What to work on:
The entries below contain a line with "Given: Open the 8 марта sticker set" and a line with "has height=703, width=574.". Quote exactly those two lines and all lines between them.

------------

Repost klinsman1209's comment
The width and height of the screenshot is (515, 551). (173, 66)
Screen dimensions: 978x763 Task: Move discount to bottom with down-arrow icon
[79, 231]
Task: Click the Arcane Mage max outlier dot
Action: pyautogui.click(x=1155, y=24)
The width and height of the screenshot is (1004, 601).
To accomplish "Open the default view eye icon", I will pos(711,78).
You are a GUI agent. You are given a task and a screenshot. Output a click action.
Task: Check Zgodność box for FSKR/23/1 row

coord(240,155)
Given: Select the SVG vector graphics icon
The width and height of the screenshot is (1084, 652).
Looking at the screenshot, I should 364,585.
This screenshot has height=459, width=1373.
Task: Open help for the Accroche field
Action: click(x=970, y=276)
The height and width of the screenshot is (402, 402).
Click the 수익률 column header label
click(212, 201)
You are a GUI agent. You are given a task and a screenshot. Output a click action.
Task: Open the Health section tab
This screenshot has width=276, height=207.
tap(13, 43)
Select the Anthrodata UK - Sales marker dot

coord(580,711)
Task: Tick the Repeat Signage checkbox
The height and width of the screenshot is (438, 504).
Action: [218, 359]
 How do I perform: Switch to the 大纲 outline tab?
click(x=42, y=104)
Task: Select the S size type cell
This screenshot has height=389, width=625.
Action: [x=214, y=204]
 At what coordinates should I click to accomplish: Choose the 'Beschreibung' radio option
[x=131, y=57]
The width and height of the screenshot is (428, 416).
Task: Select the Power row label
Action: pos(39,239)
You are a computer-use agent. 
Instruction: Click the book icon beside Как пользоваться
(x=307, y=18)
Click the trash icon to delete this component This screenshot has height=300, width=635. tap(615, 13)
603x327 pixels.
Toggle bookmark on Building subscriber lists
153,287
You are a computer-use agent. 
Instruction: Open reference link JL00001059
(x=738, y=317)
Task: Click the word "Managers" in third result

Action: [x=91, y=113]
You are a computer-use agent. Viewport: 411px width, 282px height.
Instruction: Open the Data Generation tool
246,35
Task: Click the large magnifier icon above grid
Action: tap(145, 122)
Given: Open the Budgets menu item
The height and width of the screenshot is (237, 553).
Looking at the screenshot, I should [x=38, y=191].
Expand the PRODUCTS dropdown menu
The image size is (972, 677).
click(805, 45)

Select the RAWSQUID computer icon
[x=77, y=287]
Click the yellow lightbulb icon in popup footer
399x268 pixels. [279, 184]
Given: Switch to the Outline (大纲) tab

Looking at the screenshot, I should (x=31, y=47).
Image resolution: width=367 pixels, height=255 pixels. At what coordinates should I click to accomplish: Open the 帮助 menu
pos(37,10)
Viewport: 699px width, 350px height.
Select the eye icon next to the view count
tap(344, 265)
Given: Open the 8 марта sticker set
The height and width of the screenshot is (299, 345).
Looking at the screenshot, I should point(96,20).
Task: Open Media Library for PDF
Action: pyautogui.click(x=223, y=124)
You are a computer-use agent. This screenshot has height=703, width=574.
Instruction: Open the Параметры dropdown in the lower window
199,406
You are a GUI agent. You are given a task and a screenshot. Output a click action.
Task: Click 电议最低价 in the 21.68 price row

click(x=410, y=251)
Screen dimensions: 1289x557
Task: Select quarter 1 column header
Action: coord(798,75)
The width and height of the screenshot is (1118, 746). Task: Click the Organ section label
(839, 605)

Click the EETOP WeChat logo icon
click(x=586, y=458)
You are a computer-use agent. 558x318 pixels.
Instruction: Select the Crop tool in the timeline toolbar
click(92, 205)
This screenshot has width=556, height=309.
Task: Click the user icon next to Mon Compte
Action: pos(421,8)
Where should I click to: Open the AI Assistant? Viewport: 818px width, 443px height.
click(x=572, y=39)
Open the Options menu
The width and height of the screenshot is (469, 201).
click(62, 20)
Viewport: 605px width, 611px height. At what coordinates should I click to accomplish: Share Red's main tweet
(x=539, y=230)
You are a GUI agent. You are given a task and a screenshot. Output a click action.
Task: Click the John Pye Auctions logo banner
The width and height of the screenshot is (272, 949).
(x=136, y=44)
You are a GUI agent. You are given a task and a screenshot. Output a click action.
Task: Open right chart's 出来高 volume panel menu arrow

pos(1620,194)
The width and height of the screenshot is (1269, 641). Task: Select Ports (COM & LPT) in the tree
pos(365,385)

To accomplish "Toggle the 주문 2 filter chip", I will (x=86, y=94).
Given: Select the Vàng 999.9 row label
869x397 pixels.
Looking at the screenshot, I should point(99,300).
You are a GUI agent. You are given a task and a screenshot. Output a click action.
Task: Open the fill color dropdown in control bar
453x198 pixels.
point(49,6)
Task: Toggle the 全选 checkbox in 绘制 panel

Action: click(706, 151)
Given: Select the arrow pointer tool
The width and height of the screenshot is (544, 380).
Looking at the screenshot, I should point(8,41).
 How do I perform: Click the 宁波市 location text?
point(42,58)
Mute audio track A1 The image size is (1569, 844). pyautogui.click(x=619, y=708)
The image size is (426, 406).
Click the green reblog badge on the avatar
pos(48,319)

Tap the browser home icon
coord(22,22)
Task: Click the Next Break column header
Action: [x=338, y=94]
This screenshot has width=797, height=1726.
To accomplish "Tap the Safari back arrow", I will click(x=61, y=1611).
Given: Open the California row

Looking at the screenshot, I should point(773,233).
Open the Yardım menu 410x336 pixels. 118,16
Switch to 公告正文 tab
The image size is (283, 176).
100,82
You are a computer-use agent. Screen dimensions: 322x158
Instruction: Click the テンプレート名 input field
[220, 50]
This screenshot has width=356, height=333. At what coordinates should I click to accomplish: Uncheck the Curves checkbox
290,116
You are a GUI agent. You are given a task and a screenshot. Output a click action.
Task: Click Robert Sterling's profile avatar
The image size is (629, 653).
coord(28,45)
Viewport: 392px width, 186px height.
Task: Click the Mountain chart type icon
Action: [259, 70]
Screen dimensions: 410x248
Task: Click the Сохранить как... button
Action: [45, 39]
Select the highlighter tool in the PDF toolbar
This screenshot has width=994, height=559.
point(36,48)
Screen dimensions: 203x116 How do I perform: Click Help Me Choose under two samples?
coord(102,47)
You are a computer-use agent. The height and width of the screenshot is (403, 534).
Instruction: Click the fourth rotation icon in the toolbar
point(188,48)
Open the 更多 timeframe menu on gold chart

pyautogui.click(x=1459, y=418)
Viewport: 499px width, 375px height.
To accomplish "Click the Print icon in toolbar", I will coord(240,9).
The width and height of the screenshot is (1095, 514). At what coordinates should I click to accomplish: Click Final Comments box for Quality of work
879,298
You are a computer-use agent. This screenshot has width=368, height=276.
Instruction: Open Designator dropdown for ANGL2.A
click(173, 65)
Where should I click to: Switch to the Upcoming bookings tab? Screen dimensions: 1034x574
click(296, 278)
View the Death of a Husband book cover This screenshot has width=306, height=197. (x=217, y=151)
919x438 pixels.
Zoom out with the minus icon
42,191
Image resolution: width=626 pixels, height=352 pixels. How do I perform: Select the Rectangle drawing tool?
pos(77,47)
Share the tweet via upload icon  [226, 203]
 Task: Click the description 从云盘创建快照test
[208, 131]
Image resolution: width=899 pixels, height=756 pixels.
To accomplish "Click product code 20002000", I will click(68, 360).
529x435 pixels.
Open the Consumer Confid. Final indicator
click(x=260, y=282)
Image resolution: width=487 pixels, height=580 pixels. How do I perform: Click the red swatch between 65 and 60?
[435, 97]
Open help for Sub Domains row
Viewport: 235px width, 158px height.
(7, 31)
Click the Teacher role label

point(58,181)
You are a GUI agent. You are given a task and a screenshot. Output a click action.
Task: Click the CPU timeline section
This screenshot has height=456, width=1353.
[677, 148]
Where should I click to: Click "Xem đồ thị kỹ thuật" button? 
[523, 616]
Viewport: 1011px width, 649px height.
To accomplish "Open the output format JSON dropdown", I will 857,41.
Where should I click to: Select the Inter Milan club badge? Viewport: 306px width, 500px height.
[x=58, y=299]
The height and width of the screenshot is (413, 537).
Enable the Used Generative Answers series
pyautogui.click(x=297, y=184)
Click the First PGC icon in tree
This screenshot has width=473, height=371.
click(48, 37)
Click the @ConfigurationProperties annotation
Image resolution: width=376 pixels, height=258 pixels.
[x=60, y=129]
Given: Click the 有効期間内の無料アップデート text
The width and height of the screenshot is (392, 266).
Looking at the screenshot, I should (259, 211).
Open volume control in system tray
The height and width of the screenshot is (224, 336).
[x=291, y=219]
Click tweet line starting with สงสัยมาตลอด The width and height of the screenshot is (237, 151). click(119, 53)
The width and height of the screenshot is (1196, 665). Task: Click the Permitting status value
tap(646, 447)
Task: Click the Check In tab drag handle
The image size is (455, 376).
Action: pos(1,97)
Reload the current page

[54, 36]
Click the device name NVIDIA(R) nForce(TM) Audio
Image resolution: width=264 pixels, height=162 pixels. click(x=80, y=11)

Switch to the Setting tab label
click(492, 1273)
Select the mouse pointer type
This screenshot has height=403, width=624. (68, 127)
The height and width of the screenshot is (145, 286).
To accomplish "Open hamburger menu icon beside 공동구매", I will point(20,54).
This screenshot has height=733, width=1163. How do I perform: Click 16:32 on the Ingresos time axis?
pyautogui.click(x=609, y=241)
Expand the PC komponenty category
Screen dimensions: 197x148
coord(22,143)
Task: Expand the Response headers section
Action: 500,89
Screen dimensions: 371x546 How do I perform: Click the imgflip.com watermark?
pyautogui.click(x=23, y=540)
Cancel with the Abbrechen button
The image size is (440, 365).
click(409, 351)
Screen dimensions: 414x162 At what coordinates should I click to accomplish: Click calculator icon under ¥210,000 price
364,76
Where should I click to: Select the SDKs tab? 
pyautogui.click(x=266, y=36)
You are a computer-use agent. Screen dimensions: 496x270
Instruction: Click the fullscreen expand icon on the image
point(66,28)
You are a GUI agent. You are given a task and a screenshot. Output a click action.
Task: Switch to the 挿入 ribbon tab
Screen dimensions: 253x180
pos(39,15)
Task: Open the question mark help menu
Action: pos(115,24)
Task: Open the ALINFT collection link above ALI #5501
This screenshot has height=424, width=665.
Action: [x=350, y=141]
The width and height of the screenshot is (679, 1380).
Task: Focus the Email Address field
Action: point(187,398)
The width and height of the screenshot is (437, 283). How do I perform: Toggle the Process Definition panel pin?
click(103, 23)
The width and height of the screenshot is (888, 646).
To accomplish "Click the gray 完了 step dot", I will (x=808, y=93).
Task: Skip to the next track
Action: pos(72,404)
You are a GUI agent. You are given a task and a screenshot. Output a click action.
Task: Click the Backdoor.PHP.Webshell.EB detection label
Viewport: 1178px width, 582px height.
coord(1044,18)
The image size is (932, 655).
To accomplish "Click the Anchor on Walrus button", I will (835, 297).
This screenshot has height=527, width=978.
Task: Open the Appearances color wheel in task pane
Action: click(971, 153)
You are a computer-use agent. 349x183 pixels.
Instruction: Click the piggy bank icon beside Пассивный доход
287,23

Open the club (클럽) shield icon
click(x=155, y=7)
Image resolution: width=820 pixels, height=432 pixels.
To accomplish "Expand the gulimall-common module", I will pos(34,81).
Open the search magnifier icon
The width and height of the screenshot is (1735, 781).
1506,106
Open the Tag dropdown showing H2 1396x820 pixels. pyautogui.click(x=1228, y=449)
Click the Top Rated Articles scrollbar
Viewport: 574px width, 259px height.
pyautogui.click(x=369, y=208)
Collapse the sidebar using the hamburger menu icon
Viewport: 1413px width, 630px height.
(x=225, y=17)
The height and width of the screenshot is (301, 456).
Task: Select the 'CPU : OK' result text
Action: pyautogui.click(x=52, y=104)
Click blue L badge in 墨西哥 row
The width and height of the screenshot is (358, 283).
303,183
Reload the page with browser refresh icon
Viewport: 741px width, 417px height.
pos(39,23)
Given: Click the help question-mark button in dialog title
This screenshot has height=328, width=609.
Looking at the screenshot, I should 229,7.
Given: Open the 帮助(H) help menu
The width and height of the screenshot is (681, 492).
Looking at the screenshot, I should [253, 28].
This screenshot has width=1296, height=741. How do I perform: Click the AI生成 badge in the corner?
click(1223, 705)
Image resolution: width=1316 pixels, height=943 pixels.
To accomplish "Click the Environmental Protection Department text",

------------

Answer box:
Given: Open the 8 марта sticker set
The height and width of the screenshot is (299, 345).
Looking at the screenshot, I should point(96,20).
Task: Open Media Library for PDF
Action: pyautogui.click(x=223, y=124)
You are a computer-use agent. This screenshot has height=703, width=574.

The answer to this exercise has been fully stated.